RPNI did not increase C2 and calnexin interaction. N2A cells were transfected either with HA-MOR and vector (A, lane 1), HA-C2 mutant and FLAG-RPNI (A, lane 2), HA-C2 mutant and vector treated with naloxone (A, lane 3), HA-C2 mutant and vector treated with 10 μM MG132 16 h before harvesting (A, lane 4), or HA-C2 mutant and vector (A, lane 5). Immunoprecipitation and Western analyses were carried out as described under Materials and Methods. B, relative intensities of C2 mutant levels using HA-MOR as a reference, and the amount of β-actin immunoactivity in each lane was used for loading control. The bars represent the average ± S.E.M. of three separate experiments. C, FACS analyses of cell surface MOR C2 mutant after overexpression of RPNI, or the addition of MG132. D, relative intensities of calnexin co-IP with HA-MOR using HA-MOR immunoreactivity as a reference, and β-actin immunoactivity in each lane was used for loading control. The bars represent the average ± S.E.M. of three separate experiments.

Fig. 7.

Interaction between RPNI and DOR and KOR affects receptor export.
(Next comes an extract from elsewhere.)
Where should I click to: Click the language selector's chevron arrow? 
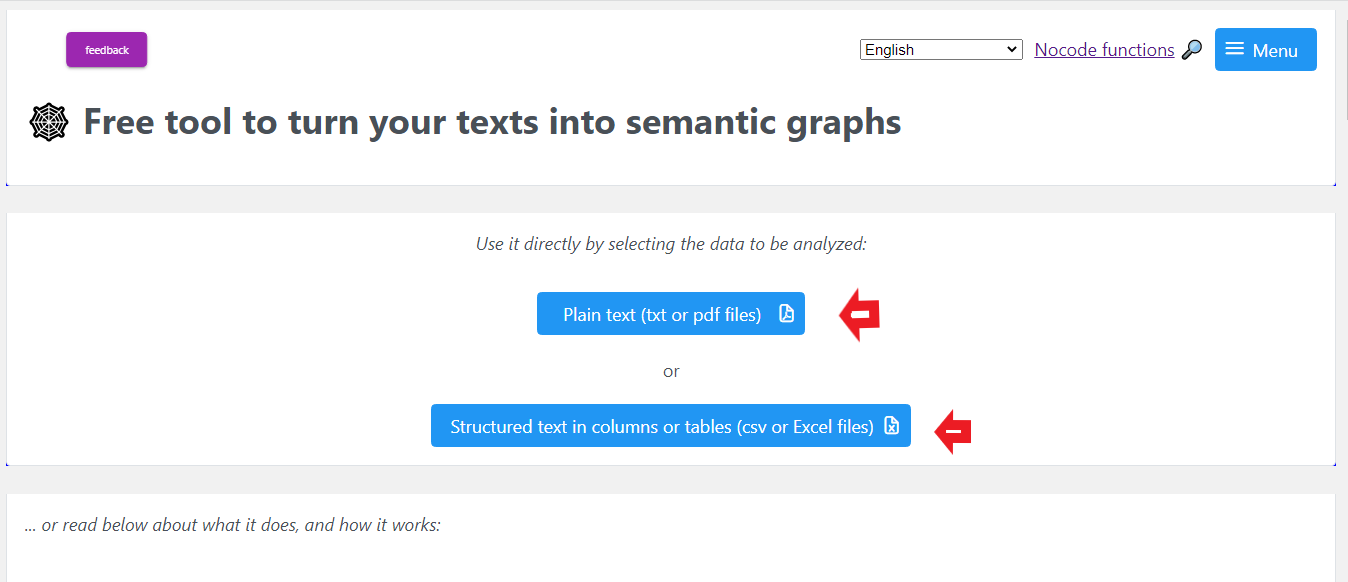tap(1012, 50)
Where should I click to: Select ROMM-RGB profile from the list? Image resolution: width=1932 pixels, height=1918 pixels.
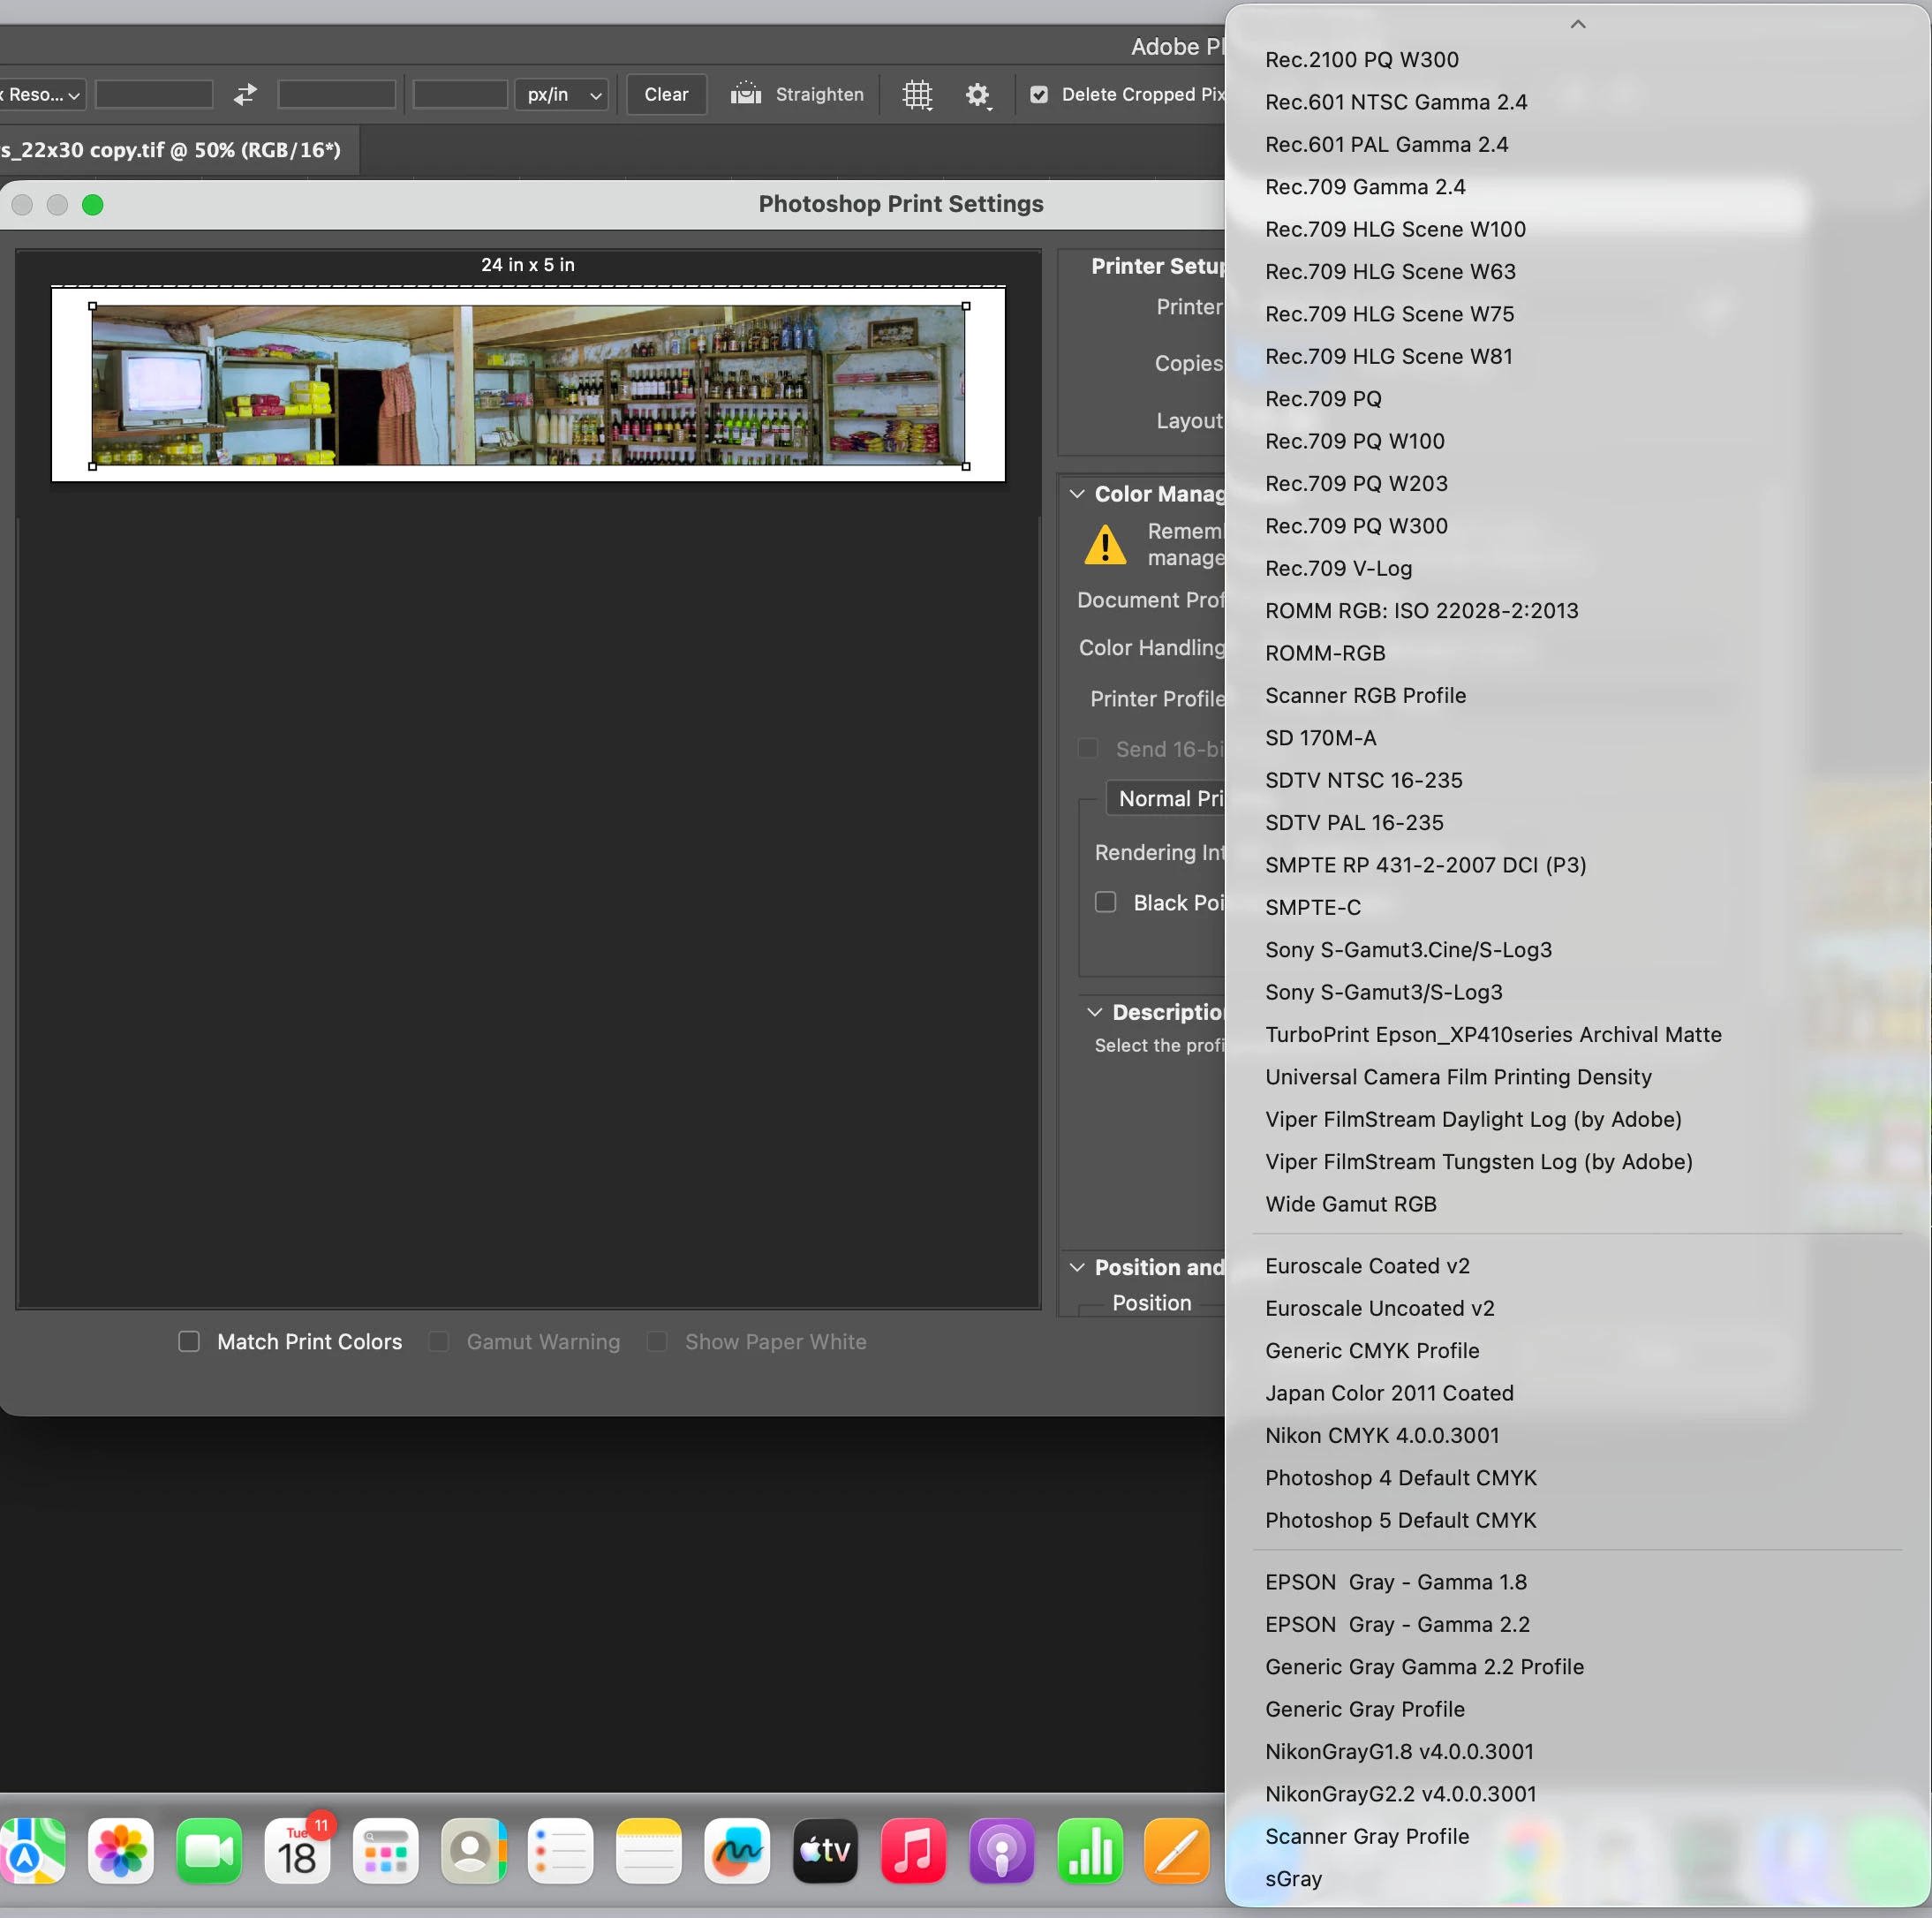[1325, 653]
A, co-IP of RPNI with DOR. N2A cells were transiently transfected either with vector and HA-DOR, vector and FLAG-RPNI, or FLAG-RPNI and HA-DOR, as described under Materials and Methods. a, RPNI expression was detected with mouse anti-FLAG antibody in 1/20 total cell lysates; b, RPNI was detected with rabbit anti-FLAG after HA-DOR was immunoprecipitated from the cell lysates using mouse anti-HA antibodies; c, the amount of HA-DOR immunoprecipitated and loaded on each lane was demonstrated after stripping the blots used to detect RPNI. B, increase of DOR export by RPNI. N2A cells were transiently transfected either with HA-DOR and vector, HA-DOR and RPNI, or HA-DOR and RPNI siRNA for 48 h before cell-surface receptor levels were determined by FACS analyses, as described under Materials and Methods. The bars represent the averages ± S.E.M. of n = 3 experiments carried out in triplicate. ^*, p < 0.05; ^**, p < 0.01 compared with cells transfected with vector. C, co-IP of RPNI with KOR. N2A cells were transfected either with vector and HA-KOR, vector and FLAG-RPNI, or FLAG-RPNI and HA-KOR, as described under Materials and Methods. a, RPNI expression was detected with mouse anti-FLAG antibody in 1/20 total cell lysates; b, RPNI was detected with rabbit anti-FLAG after HA-KOR was immunopreciptated from the cell lysates using mouse anti-HA antibodies; c, the amount of HA-KOR immunoprecipitated and loaded on each lane was demonstrated after stripping the blots used to detect RPNI. D, decrease in KOR export after RPNI knockdown. N2A cells were transiently transfected either with HA-KOR and vector, HA-KOR and FLAG-RPNI, or HA-KOR and RPNI siRNA for 48 h before cell surface receptor levels were determined by FACS analyses, as described under Materials and Methods. The bars represent the averages ± S.E.M. of n = 3 experiments carried out in triplicate. ^*, p < 0.05 compared with cells transfected with vector.